Sunday, August 5, 2012

London 2012: Day Nine

Swimming may have come to an end at these Olympics (pool swimming, that is), but I’ve still got quite a bit to say about the 2012 Olympics. While no other sport gets me quite as excited as swimming, a few other events today have a lot of key storylines surrounding them, and all provided or will provide some highlights for the day. Today, I had or will have my eyes on events in tennis, gymnastics, track, and back in the Aquatic Center for diving.

The day kicked off at Wimbledon with a rematch between Roger Federer and Andy Murray in the gold medal men’s tennis final. Federer beat Murray in four sets at Wimbledon last month as Murray faced huge pressure from his home country to win his first Grand Slam title. While Murray had his eyes on revenge and his first ever win in a best-of-three final, Federer sought to accomplish the Career Golden Slam – wins in all four Grand Slam tournaments and the Olympic gold. Murray, though, dominated the greatest tennis player of all time, winning 6-2, 6-1, 6-4 to the roars of his home crowd.

I predicted that Murray would take the win over Federer; when a great player gets a second chance after losing to the same opponent so recently, he will usually take advantage of that opportunity. Murray finally came through today, and I think that sets him up for a run at his first Grand Slam title at the upcoming U.S. Open. I picked Novak Djokovic to beat Juan Martin del Potro to earn his second-straight Olympic bronze, but del Potro beat the former world number one for his first Olympic medal.

American McKayla Maroney entered the women’s vault event in gymnastics as the heavy gold medal favorite. On her first attempt, Maroney put up the top vault of the day, but she shockingly fell down on her second attempt. Maroney ended up with the silver behind Romania’s Sandra Izbasa after the judges averaged the two scores. For sure, Maroney’s silver medal counts as an upset for the usually-perfect vault specialist. No one expected Maroney to finish anywhere besides the top of the podium, especially after Bela Karolyi marveled that her vault in the team final did not earn perfect marks.

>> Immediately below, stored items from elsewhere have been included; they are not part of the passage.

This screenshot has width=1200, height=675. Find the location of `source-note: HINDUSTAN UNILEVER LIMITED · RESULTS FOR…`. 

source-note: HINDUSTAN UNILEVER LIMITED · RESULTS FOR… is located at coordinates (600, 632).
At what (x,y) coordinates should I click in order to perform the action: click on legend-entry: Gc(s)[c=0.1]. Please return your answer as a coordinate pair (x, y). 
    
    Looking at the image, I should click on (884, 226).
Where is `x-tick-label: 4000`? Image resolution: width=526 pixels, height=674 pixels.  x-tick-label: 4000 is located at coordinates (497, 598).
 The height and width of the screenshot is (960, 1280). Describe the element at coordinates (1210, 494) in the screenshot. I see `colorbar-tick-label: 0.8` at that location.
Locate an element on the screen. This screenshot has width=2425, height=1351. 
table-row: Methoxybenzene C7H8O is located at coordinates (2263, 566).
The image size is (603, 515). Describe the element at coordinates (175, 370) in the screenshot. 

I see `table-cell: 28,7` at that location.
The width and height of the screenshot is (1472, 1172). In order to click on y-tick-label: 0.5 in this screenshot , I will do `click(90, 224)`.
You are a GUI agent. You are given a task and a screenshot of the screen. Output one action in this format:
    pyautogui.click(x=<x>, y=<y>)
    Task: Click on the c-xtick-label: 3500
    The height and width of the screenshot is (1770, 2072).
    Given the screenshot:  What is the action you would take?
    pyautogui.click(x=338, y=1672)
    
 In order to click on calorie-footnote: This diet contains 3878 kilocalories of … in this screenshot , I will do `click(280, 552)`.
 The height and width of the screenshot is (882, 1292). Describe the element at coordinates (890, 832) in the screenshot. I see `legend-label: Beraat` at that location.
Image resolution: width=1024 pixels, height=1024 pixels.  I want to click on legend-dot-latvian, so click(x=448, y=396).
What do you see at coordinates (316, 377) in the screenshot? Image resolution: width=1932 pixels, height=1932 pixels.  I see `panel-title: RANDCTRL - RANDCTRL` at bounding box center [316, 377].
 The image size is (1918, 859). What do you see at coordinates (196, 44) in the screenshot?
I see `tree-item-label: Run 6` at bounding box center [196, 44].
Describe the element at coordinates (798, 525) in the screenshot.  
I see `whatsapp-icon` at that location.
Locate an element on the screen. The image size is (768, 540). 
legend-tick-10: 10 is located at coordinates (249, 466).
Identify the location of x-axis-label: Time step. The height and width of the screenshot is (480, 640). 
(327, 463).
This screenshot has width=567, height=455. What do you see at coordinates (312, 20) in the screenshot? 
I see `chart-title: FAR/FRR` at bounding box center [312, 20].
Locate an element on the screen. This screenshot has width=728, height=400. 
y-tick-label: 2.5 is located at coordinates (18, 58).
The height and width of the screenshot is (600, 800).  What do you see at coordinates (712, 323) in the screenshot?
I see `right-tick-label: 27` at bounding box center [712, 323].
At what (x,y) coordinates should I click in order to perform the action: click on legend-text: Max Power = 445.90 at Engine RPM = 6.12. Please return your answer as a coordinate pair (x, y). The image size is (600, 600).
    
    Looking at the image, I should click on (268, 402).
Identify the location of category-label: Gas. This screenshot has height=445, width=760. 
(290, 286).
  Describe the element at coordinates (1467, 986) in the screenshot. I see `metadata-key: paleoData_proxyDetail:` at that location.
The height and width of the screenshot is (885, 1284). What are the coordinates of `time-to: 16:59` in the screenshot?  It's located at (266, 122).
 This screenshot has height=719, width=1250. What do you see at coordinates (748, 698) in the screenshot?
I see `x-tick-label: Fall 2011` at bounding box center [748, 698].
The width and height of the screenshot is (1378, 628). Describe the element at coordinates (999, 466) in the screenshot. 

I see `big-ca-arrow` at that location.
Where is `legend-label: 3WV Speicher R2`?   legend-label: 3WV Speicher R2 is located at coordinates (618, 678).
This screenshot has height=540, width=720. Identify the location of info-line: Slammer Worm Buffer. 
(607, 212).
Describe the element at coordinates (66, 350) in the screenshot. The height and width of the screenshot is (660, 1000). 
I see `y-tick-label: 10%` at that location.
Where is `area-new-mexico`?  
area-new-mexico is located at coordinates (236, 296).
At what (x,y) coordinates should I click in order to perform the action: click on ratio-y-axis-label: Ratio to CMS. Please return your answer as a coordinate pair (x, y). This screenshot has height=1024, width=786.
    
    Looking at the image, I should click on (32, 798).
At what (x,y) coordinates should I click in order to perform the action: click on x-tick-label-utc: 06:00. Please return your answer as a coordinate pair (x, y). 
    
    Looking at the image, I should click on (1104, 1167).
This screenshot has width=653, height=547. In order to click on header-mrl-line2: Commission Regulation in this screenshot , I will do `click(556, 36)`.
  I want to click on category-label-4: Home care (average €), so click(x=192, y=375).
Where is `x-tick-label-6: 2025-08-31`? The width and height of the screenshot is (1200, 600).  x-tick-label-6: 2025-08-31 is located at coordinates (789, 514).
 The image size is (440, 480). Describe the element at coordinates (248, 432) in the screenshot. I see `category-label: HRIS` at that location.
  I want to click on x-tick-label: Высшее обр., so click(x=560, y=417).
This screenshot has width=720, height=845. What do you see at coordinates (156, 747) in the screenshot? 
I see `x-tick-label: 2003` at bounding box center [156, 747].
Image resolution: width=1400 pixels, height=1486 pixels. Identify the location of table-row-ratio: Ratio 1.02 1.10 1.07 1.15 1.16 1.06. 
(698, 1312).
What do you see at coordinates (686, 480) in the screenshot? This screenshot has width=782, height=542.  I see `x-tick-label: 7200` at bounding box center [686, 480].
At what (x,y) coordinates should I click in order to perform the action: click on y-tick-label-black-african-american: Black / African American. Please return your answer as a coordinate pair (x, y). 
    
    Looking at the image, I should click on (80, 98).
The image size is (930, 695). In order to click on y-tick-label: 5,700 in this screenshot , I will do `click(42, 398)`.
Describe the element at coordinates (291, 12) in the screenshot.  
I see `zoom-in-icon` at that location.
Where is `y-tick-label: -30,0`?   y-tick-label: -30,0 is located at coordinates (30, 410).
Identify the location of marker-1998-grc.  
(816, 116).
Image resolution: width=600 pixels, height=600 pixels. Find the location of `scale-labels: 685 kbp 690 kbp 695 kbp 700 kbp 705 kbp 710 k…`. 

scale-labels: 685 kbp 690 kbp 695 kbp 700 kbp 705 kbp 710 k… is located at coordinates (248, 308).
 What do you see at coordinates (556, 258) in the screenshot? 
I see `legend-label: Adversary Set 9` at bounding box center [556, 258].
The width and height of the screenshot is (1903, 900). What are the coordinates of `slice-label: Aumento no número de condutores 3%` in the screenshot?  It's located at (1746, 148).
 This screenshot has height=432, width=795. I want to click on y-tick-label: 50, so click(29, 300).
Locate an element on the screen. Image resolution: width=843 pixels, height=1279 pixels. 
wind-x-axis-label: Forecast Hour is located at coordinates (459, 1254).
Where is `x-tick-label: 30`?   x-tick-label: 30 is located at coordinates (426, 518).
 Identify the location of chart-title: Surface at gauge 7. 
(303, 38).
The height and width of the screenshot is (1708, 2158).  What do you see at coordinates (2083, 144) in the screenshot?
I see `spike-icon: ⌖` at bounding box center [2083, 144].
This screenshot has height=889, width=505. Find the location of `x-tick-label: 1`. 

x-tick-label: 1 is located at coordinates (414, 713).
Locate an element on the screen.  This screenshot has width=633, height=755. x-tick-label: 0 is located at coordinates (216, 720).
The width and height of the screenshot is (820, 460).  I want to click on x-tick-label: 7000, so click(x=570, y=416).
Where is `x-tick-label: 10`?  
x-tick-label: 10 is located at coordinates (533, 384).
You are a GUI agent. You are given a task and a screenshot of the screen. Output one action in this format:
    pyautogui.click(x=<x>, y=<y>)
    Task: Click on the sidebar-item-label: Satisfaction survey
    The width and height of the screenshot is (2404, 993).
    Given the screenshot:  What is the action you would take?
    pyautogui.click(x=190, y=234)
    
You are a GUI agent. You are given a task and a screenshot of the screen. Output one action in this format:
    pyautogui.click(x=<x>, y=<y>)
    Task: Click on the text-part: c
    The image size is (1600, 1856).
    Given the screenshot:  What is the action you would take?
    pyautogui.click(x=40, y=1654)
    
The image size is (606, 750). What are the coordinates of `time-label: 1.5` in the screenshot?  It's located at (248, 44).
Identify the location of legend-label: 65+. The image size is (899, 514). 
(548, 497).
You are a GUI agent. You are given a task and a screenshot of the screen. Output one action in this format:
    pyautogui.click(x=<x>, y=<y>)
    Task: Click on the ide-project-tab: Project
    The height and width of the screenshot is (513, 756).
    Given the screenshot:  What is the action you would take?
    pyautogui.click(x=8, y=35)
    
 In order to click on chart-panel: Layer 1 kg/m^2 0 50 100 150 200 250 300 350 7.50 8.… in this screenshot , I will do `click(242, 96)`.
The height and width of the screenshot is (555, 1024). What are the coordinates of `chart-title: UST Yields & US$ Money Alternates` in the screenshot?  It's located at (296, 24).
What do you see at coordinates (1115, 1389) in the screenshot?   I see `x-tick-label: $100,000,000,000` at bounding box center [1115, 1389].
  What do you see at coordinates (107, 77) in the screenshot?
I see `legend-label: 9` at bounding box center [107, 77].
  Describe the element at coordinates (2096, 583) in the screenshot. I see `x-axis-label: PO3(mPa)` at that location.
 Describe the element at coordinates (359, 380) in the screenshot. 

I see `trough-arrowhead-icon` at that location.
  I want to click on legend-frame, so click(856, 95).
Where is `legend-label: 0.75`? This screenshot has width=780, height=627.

No upsets came in diving today as Wu Minxia earned her sixth Olympic medal and the fifth gold medal in diving for China at these Olympics. With the win, Wu tied Guo Jingjing as the most decorated diver in history. China struck again when He Zi took silver, and Mexico’s Laura Sanchez Soto took bronze. Cassidy Krug from the U.S. stood well within medal contention before the final round, hanging right in with Sanchez Soto and Italy’s Tania Cagnotto before falling to seventh place. Still, the Americans have already won three diving medals, three more than they had in the last two Olympics combined, and they still have more medal chances coming up this week.

Finally, we’ve got a big race coming up in minutes in the men’s 100m dash. Jamaica’s Yohan Blake will start from lane five (the fastest lane), with Americans Tyson Gay and Justin Gatlin on either side of him. Blake won the World title last year after countryman Usain Bolt false started. Bolt, of course, won gold in Beijing and holds the world record at 9.58. Blake beat Bolt and former world record-holder Asafa Powell at Jamaica’s Olympic Trials, but he faces a much deeper field tonight, and a medalist could come from any lane.

After Gay failed to final four years ago, Bolt and Powell entered the final as the favorites, but Powell ended up off the medal podium after Trinidad and Tobago’s Richard Thompson and the U.S.’s Walter Dix overpowered him. Thompson got into the final this time, and he could pull a surprise medal finish from lane two. American Ryan Bailey led the field through the first round, and he’s in the field, along with Powell and Dutchman Churandy Martina. He has some major challengers, but Bolt knows how to come through when the stakes reach their highest. He should take gold.

1. Usain Bolt
2. Yohan Blake
3. Justin Gatlin

I’ve been participating in ESPN’s London Pick’em with very mediocre results. For most sports, I’m guessing on my picks, and most questions involve asking if something will happen or not. For example, one asks if the American men’s basketball team will beat Lithuania by 25 points or if the game will finish in some other result. While the Americans won, Lithuania hung in until the very end and only lost by 5, so I got no credit. Still, I’m enjoying making the picks. So far today, I’m an impressive 7-for-11, though I don’t expect to come close to my record in picking swimming finals, where I finished 21-for-32 (in my original picks).